Safety evaluations of large language models (LLMs) typically focus on universal risks like dangerous capabilities or undesirable propensities. However, millions use LLMs for personal advice on high-stakes topics like finance and health, where harms are context-dependent rather than universal. While frameworks like the OECD's AI classification recognize the need to assess individual risks, user-welfare safety evaluations remain underdeveloped. We argue that developing such evaluations is non-trivial due to fundamental questions about accounting for user context in evaluation design. In this exploratory study, we evaluated advice on finance and health from GPT-5, Claude Sonnet 4, and Gemini 2.5 Pro across user profiles of varying vulnerability.
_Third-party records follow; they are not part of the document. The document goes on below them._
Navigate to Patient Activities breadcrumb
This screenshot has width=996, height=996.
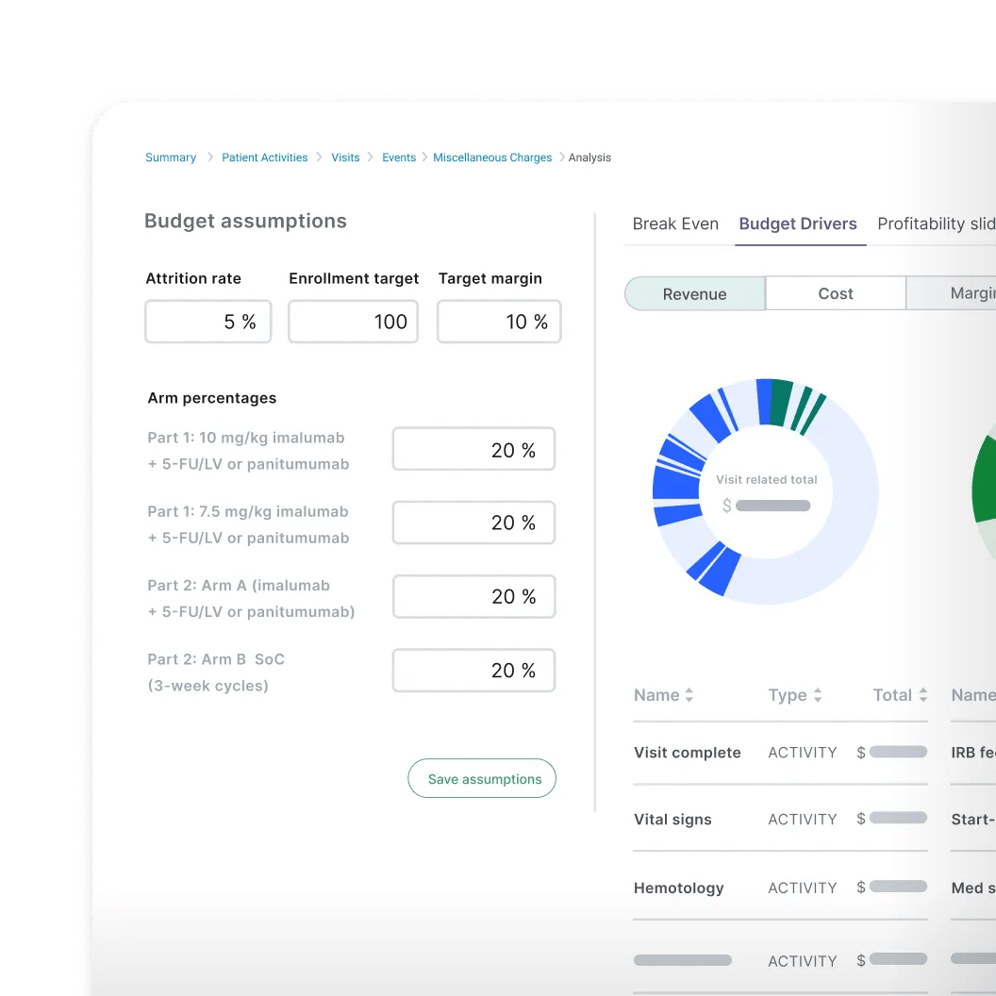[264, 158]
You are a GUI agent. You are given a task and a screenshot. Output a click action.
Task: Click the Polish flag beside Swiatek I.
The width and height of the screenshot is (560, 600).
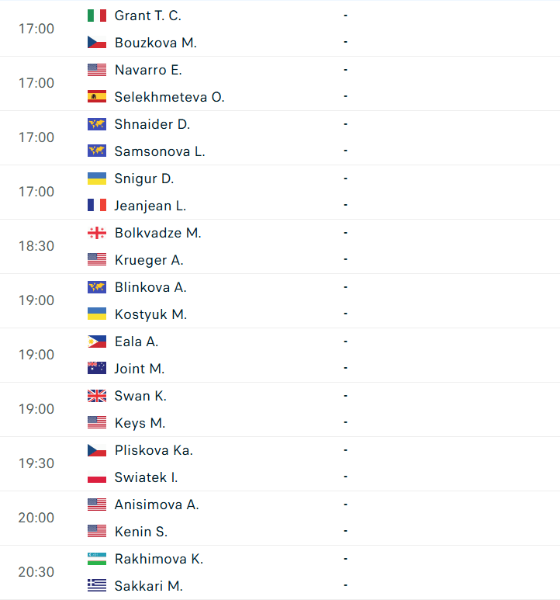(97, 477)
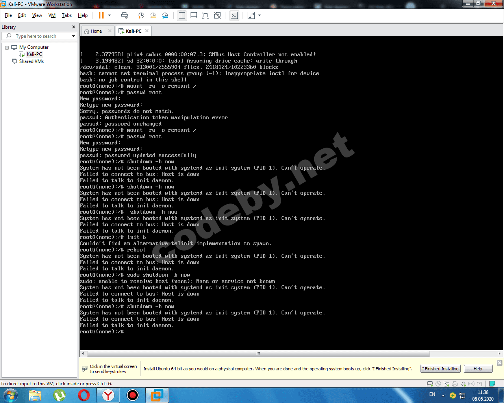The height and width of the screenshot is (403, 504).
Task: Toggle the library sidebar panel
Action: 182,15
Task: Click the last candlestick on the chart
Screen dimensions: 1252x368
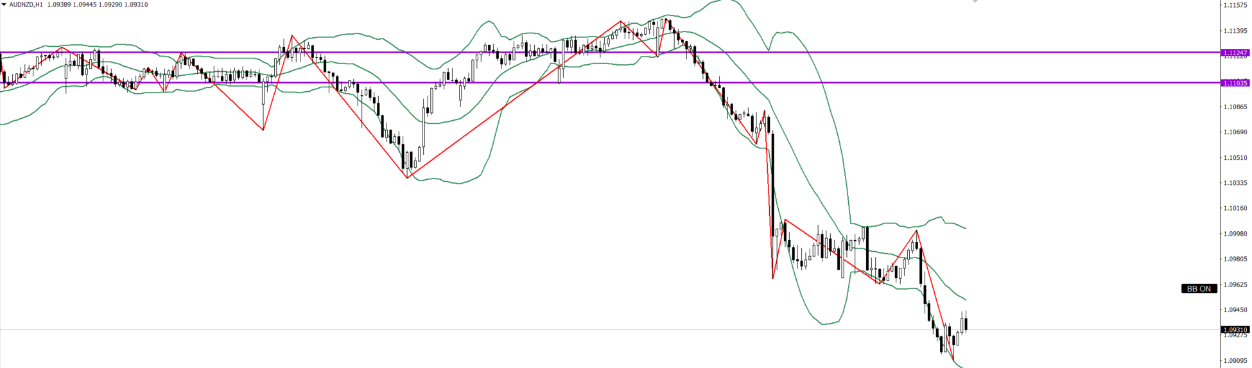Action: (966, 324)

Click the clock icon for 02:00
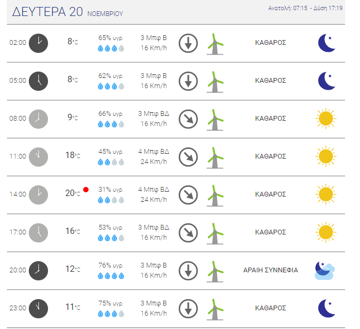[38, 43]
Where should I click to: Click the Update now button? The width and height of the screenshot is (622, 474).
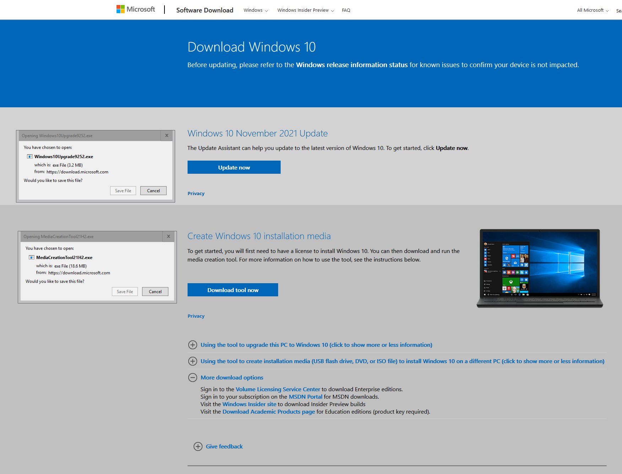(x=234, y=167)
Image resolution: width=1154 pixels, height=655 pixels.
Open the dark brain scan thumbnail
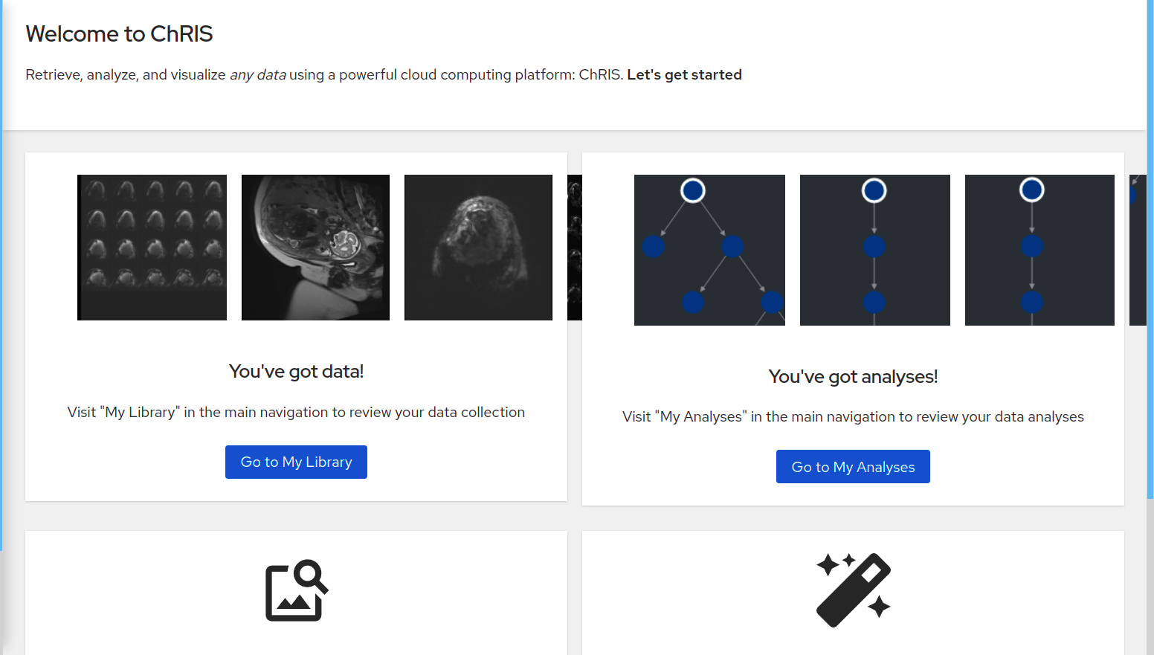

First, we demonstrate that evaluators must have access to rich user context: identical LLM responses were rated significantly safer by context-blind evaluators than by those aware of user circumstances, with safety scores for high-vulnerability users dropping from safe (5/7) to somewhat unsafe (3/7). One might assume this gap could be addressed by creating realistic user prompts containing key contextual information. However, our second study challenges this: we rerun the evaluation on prompts containing context users report they would disclose, finding no significant improvement. Our work establishes that effective user-welfare safety evaluation requires evaluators to assess responses against diverse user profiles, as realistic user context disclosure alone proves insufficient, particularly for vulnerable populations. By demonstrating a methodology for context-aware evaluation, this study provides both a starting point for such assessments and foundational evidence that evaluating individual welfare demands approaches distinct from existing universal-risk frameworks. We publish our code and dataset to aid future developments.

翻译：大语言模型（LLM）的安全性评估通常聚焦于通用风险，如危险能力或不良倾向。然而，数百万用户在使用LLM获取金融、健康等高风险领域的个人建议时，其危害具有情境依赖性而非普遍性。尽管OECD的AI分类等框架已认识到需评估个体风险，但面向用户福祉的安全性评估仍发展不足。我们认为，由于在评估设计中如何纳入用户情境这一根本性问题尚未解决，开展此类评估绝非易事。在本探索性研究中，我们针对不同脆弱性程度的用户画像，评估了GPT-5、Claude Sonnet 4和Gemini 2.5 Pro在金融和健康领域提供的建议。首先，我们发现评估者必须掌握丰富的用户情境：与了解用户情况的评估者相比，不考虑情境的评估者给出的安全评分显著偏高——针对高脆弱性用户，安全评分从“安全”（5/7）骤降至“较不安全”（3/7）。有人可能会认为，通过构建包含关键情境信息的真实用户提示即可弥补这一差距。然而，我们的第二项研究对此提出质疑：我们在包含用户表示会透露的情境的提示上重复评估，结果未发现显著改善。我们的研究表明，有效的用户福祉安全性评估要求评估者针对多样化用户画像评估回应，因为仅凭真实的用户情境披露远远不够，尤其对脆弱群体而言。通过展示情境感知评估方法论，本研究既为此类评估提供了起点，也为“评估个体福祉需要超越现有通用风险框架的方法”这一结论提供了基础性证据。我们公开了代码与数据集，以助力未来发展。